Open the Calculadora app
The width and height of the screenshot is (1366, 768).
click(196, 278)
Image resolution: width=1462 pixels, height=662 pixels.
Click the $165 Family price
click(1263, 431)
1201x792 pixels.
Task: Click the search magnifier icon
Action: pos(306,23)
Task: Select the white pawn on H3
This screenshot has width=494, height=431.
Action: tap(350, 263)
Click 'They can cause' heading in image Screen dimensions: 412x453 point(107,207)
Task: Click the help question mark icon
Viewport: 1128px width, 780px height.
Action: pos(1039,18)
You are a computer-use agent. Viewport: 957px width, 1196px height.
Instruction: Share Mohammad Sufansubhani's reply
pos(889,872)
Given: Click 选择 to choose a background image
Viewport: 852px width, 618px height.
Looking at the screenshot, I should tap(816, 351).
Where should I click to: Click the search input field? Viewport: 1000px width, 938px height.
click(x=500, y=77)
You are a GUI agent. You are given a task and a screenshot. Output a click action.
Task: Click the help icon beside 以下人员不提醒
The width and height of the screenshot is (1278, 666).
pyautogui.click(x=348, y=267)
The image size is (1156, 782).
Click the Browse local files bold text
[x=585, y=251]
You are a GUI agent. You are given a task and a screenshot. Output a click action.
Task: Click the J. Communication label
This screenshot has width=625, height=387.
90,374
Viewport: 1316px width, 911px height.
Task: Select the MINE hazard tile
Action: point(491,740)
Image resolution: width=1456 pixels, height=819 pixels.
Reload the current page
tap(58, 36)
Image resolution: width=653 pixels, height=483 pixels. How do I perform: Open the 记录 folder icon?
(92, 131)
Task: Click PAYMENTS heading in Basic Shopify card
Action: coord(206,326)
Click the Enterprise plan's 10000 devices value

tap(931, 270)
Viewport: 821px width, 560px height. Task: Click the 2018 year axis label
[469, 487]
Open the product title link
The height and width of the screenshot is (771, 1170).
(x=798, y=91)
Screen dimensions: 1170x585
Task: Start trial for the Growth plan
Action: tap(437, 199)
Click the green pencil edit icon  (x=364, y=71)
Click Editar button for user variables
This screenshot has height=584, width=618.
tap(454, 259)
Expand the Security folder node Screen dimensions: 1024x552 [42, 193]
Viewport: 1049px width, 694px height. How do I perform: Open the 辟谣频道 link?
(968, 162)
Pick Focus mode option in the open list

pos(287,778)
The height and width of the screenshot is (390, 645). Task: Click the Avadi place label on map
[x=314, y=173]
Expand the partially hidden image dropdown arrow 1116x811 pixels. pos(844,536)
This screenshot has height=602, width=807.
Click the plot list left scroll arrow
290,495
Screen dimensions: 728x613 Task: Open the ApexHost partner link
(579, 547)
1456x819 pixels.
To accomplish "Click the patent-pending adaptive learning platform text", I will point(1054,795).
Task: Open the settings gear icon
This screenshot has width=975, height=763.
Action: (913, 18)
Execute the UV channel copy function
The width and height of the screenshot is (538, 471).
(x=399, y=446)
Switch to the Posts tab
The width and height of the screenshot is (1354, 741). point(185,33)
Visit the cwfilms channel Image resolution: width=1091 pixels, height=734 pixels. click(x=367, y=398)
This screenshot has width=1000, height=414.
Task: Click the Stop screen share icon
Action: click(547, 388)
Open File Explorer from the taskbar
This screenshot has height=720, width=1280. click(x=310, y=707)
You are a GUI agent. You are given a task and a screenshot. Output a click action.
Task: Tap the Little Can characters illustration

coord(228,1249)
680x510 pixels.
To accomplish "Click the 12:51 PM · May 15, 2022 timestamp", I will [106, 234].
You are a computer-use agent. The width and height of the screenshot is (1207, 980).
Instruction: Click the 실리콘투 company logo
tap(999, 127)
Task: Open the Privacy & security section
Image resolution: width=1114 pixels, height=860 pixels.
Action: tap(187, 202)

■ Problem:
Look above for the line with "Viewport: 821px width, 560px" and the line with "Expand the Security". Retype those two lines and every line between them exactly, adding nothing.

■ Output for this task:
Viewport: 821px width, 560px height. Task: Click the 2018 year axis label
[469, 487]
Open the product title link
The height and width of the screenshot is (771, 1170).
(x=798, y=91)
Screen dimensions: 1170x585
Task: Start trial for the Growth plan
Action: tap(437, 199)
Click the green pencil edit icon  (x=364, y=71)
Click Editar button for user variables
This screenshot has height=584, width=618.
tap(454, 259)
Expand the Security folder node Screen dimensions: 1024x552 [42, 193]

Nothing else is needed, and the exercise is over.